Insert Live Graph in Webcam Stream Using Webcam with OpenCV

What will we cover in this tutorial?

How to make a simple live graph that updates into a live webcam stream by using OpenCV.

The result can be seen in the video below.

Step 1: A basic webcam flow with OpenCV

If you need to install OpenCV for the first time we suggest you read this tutorial.

A normal webcam flow in Python looks like the following code.

import cv2
 
# Setup webcam camera
cap = cv2.VideoCapture(0)
# Set a smaller resolution
cap.set(cv2.CAP_PROP_FRAME_WIDTH, 640)
cap.set(cv2.CAP_PROP_FRAME_HEIGHT, 480)
 
while True:
    # Capture frame-by-frame
    _, frame = cap.read()
    frame = cv2.flip(frame, 1)
 
    cv2.imshow("Webcam", frame)
 
    if cv2.waitKey(1) == ord('q'):
        break
 
# When everything done, release the capture
cap.release()
cv2.destroyAllWindows()

This will make a live webcam stream from your webcam to a window. That is too easy not to enjoy.

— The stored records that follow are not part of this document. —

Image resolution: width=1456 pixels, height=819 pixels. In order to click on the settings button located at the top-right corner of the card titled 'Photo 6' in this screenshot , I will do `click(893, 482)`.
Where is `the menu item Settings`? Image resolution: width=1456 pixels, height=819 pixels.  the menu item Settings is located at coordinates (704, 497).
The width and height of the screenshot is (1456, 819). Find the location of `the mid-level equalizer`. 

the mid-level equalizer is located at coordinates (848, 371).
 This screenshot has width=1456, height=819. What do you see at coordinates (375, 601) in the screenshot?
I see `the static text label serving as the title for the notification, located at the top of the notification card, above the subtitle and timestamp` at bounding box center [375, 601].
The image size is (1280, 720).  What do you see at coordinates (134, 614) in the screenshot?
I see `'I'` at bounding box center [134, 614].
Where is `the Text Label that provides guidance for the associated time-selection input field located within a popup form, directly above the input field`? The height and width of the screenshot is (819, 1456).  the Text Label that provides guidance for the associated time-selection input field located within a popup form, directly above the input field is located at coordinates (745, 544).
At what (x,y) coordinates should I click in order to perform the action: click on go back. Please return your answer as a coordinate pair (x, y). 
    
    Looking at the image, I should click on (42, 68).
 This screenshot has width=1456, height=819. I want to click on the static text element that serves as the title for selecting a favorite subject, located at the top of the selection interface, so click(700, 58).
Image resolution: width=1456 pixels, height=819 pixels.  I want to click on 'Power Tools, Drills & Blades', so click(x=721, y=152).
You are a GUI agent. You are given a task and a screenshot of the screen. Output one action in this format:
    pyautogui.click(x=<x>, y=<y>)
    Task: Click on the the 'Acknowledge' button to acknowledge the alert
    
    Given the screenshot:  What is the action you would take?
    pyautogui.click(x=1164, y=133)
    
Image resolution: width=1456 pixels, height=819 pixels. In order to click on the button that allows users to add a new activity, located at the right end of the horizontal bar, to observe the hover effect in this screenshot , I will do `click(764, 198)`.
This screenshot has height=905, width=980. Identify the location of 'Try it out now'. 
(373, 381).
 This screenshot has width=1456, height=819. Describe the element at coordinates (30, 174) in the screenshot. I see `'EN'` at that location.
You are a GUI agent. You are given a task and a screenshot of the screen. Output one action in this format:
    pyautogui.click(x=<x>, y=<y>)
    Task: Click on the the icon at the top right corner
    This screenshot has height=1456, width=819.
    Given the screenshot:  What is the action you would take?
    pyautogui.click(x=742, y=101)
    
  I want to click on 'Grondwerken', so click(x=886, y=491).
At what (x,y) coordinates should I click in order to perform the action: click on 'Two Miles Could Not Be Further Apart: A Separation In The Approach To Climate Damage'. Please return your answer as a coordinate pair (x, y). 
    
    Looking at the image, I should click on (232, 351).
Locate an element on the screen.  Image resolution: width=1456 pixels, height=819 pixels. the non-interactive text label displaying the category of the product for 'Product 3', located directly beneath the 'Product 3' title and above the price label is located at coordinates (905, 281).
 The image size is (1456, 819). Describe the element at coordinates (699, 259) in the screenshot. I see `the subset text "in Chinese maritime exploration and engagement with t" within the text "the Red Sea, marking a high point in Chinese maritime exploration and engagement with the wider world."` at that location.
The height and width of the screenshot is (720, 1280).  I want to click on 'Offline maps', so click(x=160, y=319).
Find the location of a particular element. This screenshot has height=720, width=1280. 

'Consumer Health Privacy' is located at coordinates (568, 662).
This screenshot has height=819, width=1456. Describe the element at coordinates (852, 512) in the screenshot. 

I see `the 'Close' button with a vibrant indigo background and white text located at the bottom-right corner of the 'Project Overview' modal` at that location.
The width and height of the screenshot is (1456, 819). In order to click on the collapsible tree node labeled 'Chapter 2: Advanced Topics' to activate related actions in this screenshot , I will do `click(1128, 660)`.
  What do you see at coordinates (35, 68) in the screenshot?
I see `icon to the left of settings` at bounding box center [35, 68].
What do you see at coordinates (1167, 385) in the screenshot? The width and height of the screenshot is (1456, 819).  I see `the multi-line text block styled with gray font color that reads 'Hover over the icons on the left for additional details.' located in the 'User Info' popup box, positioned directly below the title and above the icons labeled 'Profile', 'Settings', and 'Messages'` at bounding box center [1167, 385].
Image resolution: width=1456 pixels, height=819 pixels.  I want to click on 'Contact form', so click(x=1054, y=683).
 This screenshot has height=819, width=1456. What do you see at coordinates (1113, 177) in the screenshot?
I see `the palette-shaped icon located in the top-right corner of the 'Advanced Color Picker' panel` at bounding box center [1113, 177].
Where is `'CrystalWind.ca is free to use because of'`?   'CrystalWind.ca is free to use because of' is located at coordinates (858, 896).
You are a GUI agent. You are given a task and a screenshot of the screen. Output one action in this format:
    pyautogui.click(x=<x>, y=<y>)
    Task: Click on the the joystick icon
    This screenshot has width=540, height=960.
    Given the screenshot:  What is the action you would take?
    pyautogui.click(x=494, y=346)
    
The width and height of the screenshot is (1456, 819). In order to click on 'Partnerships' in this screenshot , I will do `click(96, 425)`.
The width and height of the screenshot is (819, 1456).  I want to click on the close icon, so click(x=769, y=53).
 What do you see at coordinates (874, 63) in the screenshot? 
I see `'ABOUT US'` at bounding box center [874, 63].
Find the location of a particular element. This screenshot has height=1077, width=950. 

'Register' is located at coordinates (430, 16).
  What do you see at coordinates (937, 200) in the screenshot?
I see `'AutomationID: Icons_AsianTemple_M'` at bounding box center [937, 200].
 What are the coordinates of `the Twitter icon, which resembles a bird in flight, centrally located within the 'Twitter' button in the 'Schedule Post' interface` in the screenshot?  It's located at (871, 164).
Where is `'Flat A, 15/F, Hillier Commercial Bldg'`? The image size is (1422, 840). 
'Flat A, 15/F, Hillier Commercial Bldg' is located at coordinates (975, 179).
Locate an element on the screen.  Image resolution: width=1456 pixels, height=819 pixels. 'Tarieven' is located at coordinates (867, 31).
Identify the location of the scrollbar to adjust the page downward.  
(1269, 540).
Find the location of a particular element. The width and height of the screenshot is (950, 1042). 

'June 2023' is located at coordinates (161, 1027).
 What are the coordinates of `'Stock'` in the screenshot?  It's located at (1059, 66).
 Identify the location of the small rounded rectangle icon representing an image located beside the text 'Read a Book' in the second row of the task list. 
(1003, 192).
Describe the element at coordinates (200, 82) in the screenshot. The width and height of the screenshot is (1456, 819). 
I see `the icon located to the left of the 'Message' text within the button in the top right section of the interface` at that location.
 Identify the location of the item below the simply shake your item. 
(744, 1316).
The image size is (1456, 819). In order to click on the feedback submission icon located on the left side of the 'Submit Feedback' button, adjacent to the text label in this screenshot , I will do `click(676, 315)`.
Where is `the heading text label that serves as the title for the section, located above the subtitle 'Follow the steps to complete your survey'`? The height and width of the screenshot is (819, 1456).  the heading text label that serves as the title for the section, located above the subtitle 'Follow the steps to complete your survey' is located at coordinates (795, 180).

Step 2: Create an object to represent the graph

There are many ways to create a graph. Here we will make an object which will have a representation of the graph. Then it will have a function to update the value and update the graph image.

class Graph:
    def __init__(self, width, height):
        self.height = height
        self.width = width
        self.graph = np.zeros((height, width, 3), np.uint8)
    def update_frame(self, value):
        if value < 0:
            value = 0
        elif value >= self.height:
            value = self.height - 1
        new_graph = np.zeros((self.height, self.width, 3), np.uint8)
        new_graph[:,:-1,:] = self.graph[:,1:,:]
        new_graph[self.height - value:,-1,:] = 255
        self.graph = new_graph
    def get_graph(self):
        return self.graph

This object is a simple object that keeps the graph as a OpenCV image (Numpy array).

The update function first verifies that the value of inside the graph size.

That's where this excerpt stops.